"Eek! A Male! Treating all men as potential predators doesn't make our kids safer."
http://online.wsj.com/article/SB10001424052748703779704576073752925629440.html
The title and link above are to an awesome article from the Wall Street Journal recently.
As a parent, my primary concern is keeping my children safe from potential dangers, including abuse. But I'm not one who suffers from what some have called "Pedophile Panic." I do not see all men as potential threats. But my eyes and ears are always wide open.
On the radio today, two DJs were talking about a stay at home dad (in California) who picked his children up from school every day to walk them home safely. His experiences walking his kids home from school have included parents seeing him walk off campus with his (own) kids calling 911, cops coming rushing up, him having to prove he's his kids' parent, other parents (all moms!!!) rushing up to scream "That's him!!! That's the perp!!!!" etc. A yard duty lady even freaked out as he was leaving campus (after school!!) with his OWN kids and started jumping up and down making a big commotion, waving her hands trying to get "help." Yep. She needs help alright.
Increasingly, all men seem to be seen as potential predators, in virtually all contexts. This is so friggin' sad! I have a friend who is gay and also happens to be a kindergarden teacher. Each year, there's one or two parents who pull their daughters out of his class at the beginning of the year when they find out they have a male teacher, for fear that this gay kindergarden teacher will molest them. "I don't want to risk that he will touch my daughter!!!" one parent told the principal. I mean, OMG!!! WTH. Total idiots. (No boys have ever been withdrawn from his class, only girls). I'm sorry, but I'd be very happy if my daughters had all gay male teachers all the way through their education. Gay men are great! But that's another topic for discussion.
Men are not inherently dangerous. Neither are women. But men seem to freak us out as a society.
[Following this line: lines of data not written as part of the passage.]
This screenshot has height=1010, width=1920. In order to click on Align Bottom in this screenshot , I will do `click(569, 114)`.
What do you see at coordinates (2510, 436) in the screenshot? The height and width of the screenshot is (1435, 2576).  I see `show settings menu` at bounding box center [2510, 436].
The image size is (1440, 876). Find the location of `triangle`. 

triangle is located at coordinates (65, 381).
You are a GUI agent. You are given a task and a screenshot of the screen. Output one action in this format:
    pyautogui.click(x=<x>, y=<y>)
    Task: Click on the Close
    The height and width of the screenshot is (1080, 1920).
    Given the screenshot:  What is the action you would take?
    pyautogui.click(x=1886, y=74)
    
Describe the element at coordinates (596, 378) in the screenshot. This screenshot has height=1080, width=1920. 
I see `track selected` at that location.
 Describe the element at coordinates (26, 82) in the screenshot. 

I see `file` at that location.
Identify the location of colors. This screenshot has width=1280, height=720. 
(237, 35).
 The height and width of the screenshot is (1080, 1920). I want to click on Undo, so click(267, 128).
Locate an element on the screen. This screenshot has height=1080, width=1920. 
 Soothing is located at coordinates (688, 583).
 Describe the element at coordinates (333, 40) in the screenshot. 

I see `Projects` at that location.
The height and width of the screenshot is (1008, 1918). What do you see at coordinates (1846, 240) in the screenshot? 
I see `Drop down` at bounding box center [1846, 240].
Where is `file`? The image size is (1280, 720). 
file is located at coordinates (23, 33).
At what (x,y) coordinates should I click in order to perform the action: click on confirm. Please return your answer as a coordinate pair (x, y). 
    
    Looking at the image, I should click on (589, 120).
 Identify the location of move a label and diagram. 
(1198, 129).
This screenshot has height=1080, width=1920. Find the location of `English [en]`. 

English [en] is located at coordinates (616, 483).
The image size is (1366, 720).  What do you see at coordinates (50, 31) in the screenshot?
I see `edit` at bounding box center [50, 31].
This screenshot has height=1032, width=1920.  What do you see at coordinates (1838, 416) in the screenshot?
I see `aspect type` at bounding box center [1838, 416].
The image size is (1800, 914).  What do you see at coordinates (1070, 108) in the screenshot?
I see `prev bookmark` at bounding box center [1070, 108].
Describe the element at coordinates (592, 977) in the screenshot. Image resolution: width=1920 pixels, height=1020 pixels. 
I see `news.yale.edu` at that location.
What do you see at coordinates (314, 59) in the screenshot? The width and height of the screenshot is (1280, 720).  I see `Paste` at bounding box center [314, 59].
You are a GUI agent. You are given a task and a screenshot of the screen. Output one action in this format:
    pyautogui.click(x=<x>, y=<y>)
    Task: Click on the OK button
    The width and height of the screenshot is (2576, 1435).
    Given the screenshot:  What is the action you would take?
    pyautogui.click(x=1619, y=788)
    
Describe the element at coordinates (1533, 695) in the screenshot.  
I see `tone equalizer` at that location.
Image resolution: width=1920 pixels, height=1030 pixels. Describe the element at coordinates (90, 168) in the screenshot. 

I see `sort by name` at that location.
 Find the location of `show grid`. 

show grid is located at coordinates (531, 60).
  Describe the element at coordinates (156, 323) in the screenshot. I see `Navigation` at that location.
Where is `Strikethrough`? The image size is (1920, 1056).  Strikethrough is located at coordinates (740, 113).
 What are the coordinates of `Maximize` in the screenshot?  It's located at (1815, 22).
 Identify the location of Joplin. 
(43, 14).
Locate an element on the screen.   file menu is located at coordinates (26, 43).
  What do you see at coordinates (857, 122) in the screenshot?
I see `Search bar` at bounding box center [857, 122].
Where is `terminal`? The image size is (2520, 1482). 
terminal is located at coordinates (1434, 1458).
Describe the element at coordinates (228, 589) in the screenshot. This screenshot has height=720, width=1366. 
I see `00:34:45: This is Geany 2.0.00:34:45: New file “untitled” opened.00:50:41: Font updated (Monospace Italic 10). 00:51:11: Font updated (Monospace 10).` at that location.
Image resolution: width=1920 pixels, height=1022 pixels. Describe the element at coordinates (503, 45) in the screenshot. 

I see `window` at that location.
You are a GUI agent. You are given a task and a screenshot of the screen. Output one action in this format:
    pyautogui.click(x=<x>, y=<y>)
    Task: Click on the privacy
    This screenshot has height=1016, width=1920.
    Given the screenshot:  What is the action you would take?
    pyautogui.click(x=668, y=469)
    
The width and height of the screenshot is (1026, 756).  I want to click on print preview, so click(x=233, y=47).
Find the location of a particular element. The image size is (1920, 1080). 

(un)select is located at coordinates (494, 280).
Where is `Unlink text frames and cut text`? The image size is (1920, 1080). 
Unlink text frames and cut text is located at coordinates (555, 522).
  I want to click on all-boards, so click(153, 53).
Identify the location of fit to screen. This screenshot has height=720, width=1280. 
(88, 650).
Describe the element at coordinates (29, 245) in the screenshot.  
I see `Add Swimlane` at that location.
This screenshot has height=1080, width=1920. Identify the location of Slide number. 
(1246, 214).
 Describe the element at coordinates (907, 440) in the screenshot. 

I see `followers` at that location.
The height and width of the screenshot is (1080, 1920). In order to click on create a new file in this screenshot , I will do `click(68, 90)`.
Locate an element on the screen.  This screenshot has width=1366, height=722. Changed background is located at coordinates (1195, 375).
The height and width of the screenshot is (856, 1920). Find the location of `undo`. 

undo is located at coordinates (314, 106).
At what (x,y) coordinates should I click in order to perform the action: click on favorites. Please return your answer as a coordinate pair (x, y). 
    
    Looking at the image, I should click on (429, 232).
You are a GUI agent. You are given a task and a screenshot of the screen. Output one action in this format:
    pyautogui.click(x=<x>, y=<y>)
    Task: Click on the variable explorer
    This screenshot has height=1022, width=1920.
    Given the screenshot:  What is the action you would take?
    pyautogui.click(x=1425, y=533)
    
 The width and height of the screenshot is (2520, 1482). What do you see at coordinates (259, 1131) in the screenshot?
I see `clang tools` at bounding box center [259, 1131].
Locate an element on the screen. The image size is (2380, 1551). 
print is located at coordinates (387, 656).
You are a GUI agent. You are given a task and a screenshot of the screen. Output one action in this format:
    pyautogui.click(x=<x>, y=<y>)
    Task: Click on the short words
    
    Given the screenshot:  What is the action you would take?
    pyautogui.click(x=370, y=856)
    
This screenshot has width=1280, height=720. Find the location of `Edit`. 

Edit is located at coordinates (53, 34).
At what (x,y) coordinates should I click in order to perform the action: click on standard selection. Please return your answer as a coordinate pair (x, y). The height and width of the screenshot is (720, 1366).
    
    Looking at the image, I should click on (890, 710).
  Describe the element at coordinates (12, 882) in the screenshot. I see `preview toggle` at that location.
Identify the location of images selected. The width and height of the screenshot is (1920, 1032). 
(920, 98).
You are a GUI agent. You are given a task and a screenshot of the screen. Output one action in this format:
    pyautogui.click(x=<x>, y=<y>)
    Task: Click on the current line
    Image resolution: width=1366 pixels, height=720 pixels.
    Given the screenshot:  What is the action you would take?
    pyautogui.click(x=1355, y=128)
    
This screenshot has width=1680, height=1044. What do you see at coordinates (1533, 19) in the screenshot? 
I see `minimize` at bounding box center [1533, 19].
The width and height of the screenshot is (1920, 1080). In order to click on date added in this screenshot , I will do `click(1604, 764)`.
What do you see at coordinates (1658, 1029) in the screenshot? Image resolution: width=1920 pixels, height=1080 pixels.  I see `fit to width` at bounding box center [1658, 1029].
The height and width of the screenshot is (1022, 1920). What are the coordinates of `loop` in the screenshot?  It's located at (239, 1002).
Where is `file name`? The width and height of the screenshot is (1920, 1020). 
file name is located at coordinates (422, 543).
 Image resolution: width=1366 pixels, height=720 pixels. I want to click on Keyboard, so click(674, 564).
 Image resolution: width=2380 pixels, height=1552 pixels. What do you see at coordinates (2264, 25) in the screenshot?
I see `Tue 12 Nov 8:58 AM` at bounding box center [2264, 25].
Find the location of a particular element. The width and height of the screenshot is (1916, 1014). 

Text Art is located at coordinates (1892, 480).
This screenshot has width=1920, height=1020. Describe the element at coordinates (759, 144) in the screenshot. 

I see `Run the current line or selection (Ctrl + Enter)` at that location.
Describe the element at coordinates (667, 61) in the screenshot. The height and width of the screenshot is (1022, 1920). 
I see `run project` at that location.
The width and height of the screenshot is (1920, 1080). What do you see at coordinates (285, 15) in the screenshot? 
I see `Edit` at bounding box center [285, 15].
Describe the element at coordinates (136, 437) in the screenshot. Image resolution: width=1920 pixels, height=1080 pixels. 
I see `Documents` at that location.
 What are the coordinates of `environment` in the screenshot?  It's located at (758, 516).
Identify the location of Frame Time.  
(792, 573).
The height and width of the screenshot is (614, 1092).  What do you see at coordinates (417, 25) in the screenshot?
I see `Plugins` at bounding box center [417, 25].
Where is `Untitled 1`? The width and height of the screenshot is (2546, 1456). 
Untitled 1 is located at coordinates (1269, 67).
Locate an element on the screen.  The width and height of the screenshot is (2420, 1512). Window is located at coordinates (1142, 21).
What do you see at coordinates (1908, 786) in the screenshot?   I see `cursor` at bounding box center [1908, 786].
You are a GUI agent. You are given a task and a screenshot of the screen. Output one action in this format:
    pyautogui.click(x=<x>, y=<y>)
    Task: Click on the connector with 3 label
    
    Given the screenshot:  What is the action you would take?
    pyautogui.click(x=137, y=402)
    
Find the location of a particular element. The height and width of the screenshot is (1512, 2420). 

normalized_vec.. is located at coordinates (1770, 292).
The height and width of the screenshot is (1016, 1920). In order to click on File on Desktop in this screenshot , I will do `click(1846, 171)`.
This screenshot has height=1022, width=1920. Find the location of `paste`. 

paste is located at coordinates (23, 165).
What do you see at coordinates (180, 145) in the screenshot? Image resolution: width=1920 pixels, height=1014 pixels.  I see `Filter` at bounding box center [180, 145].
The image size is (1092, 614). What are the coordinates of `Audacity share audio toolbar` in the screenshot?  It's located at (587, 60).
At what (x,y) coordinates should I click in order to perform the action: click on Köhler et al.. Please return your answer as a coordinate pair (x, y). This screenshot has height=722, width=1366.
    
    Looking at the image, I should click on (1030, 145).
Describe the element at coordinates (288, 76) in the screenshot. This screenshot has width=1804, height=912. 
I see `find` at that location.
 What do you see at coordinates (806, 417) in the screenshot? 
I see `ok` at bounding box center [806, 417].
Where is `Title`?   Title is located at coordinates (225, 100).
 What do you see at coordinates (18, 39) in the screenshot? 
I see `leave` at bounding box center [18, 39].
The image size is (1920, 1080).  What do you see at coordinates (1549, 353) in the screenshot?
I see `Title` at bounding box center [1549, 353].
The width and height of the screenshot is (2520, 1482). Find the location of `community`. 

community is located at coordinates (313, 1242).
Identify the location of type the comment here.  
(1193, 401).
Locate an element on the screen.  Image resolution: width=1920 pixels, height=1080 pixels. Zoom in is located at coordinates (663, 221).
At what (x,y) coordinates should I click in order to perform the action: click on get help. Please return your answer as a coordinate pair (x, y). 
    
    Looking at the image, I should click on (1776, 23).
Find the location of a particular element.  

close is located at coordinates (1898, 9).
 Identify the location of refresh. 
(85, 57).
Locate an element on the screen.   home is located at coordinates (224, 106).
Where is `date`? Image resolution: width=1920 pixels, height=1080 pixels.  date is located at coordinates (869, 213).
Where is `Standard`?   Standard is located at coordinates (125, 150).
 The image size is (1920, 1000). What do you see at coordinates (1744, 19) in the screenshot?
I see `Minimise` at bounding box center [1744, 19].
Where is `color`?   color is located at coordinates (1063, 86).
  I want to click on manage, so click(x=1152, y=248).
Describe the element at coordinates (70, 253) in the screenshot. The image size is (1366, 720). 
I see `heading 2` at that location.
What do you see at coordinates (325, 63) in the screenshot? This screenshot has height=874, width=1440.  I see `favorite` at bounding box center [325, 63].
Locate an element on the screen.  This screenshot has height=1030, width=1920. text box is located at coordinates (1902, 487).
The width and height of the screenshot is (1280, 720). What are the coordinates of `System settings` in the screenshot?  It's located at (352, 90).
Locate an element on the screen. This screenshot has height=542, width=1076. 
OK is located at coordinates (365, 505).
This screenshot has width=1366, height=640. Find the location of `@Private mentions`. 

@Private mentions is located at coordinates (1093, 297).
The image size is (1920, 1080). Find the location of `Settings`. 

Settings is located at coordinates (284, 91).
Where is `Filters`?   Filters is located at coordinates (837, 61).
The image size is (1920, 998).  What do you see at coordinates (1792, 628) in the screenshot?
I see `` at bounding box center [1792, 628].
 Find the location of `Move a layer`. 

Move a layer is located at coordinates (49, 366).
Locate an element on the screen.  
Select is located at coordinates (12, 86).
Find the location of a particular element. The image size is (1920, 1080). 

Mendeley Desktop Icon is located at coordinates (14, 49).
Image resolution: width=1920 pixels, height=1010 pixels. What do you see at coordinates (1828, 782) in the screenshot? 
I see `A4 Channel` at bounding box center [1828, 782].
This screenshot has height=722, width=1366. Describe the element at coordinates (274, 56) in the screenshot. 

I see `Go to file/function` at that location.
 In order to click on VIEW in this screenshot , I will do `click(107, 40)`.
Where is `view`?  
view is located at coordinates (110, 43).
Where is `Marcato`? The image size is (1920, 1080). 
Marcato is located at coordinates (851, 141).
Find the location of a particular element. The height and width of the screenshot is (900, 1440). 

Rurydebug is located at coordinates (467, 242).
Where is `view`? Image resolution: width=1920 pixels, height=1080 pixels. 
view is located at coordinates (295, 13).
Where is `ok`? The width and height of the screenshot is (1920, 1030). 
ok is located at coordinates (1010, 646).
I am not going to copy and paste the article on here due to respecting copyright issues. I will give a preview, and for those interested in discussing, follow the link above.
The preview:
Last week, the lieutenant governor of Massachusetts, Timothy Murray, noticed smoke coming out of a minivan in his hometown of Worcester. He raced over and pulled out two small children, moments before the van's tire exploded into flames. At which point, according to the AP account, the kids' grandmother, who had been driving, nearly punched our hero in the face.
Why?
Mr. Murray said she told him she thought he might be a kidnapper.